**ACTIVITY:**
Each line of the data below from the one holding "April 2012 (313, 1218)" to the one holding "September 2021 (318, 471)", inclusive, is to be reproduced exactly; no other line belongs in the answer.

——————

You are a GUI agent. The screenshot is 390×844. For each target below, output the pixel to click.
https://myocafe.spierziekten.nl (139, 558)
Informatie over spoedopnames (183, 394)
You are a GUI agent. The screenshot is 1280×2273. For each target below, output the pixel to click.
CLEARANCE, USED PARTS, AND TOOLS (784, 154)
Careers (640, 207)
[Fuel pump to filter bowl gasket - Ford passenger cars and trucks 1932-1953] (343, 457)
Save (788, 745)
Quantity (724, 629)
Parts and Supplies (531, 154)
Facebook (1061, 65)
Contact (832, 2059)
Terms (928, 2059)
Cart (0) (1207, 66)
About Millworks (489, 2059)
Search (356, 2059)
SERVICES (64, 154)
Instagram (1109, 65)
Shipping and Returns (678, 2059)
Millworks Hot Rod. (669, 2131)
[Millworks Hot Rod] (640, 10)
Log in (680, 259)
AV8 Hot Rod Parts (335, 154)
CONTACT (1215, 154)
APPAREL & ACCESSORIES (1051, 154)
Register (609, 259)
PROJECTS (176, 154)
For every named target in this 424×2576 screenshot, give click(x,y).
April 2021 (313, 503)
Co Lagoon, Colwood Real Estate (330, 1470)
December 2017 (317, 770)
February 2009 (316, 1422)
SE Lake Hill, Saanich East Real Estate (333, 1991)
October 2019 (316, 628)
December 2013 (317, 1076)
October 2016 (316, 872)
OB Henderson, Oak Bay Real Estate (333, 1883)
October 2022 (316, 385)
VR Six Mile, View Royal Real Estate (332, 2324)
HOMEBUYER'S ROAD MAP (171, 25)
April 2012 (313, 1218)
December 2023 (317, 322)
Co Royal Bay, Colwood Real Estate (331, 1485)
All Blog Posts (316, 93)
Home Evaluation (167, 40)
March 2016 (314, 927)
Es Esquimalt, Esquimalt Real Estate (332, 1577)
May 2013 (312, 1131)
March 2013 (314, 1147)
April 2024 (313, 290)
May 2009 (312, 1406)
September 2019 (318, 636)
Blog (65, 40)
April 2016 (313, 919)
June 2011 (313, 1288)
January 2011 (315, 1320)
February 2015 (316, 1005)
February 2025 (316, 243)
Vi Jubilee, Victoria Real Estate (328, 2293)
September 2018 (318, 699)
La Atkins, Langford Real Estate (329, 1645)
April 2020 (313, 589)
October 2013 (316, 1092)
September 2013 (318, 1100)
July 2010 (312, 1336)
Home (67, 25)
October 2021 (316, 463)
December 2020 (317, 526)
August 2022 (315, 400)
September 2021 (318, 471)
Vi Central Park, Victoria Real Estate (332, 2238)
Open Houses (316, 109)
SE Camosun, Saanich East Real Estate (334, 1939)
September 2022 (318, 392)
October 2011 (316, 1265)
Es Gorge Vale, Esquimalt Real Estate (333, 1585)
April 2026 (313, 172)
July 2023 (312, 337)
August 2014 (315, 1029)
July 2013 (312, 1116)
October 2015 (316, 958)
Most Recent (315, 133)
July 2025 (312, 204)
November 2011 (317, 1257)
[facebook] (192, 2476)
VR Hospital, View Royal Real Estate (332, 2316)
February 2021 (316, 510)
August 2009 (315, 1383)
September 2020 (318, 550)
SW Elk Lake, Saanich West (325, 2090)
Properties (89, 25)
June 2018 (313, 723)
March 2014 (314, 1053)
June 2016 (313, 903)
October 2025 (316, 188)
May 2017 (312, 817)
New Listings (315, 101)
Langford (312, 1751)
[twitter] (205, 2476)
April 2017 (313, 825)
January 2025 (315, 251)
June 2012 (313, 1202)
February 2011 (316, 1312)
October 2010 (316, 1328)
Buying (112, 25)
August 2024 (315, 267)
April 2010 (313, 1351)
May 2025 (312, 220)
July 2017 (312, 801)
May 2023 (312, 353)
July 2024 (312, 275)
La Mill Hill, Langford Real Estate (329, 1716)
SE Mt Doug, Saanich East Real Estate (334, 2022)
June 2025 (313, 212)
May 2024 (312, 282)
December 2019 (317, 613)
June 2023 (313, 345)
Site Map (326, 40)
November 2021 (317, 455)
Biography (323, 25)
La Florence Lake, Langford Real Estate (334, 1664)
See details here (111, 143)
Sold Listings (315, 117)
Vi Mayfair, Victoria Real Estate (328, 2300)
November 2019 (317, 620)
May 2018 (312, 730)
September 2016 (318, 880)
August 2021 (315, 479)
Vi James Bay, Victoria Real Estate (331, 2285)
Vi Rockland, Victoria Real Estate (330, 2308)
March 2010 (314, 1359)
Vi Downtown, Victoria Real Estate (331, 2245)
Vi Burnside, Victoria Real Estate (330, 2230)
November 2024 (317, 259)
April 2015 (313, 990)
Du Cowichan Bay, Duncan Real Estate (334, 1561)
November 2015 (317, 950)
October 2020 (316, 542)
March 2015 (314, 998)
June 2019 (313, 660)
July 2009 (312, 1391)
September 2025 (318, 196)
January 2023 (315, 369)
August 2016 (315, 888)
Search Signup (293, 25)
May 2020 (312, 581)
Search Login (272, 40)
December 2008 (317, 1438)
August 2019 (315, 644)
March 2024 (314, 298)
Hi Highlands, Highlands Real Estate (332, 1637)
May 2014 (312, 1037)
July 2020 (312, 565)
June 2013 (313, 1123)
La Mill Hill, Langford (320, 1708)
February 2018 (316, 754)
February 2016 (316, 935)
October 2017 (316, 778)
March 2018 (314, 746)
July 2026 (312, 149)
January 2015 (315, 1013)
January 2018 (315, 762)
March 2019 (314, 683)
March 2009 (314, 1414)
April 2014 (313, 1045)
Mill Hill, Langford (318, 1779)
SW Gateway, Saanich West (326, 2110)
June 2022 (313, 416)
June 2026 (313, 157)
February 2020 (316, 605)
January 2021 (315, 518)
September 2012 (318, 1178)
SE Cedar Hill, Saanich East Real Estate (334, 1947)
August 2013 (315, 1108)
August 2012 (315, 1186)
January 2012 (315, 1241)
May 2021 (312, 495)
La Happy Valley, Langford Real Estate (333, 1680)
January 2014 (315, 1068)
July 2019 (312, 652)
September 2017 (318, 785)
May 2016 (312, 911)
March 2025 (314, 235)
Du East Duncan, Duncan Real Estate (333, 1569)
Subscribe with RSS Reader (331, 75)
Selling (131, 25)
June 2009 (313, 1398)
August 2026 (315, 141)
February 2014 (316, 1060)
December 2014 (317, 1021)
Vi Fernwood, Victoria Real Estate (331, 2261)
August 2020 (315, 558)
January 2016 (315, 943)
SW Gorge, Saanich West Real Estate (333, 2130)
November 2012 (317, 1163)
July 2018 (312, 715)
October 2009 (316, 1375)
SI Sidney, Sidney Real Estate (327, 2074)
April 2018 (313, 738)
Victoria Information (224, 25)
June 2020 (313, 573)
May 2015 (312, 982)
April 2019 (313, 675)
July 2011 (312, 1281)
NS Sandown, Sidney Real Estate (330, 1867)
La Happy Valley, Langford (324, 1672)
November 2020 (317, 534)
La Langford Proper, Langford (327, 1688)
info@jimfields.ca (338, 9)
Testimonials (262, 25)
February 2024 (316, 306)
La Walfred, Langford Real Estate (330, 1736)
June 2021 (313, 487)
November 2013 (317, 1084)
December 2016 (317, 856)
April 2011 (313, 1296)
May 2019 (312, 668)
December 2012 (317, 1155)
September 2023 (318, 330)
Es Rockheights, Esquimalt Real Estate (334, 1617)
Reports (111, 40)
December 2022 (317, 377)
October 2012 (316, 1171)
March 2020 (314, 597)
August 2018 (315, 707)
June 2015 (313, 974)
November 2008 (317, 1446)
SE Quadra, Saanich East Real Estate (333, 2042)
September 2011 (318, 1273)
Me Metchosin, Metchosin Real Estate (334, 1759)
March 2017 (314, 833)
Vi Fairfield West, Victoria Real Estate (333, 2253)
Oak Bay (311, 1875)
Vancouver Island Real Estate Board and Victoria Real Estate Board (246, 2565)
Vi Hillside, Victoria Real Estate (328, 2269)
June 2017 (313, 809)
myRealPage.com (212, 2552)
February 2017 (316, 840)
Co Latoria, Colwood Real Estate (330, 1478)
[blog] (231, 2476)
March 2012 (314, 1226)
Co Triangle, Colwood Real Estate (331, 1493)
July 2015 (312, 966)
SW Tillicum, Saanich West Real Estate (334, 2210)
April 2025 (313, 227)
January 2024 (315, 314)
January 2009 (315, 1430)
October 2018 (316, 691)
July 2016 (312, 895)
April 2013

——————

**EXPECTED ANSWER:**
April 2012 (313, 1218)
December 2023 (317, 322)
Co Royal Bay, Colwood Real Estate (331, 1485)
All Blog Posts (316, 93)
Home Evaluation (167, 40)
March 2016 (314, 927)
Es Esquimalt, Esquimalt Real Estate (332, 1577)
May 2013 (312, 1131)
March 2013 (314, 1147)
April 2024 (313, 290)
May 2009 (312, 1406)
September 2019 (318, 636)
Blog (65, 40)
April 2016 (313, 919)
June 2011 (313, 1288)
January 2011 (315, 1320)
February 2015 (316, 1005)
February 2025 (316, 243)
Vi Jubilee, Victoria Real Estate (328, 2293)
September 2018 (318, 699)
La Atkins, Langford Real Estate (329, 1645)
April 2020 (313, 589)
October 2013 (316, 1092)
September 2013 (318, 1100)
July 2010 (312, 1336)
Home (67, 25)
October 2021 (316, 463)
December 2020 (317, 526)
August 2022 (315, 400)
September 2021 (318, 471)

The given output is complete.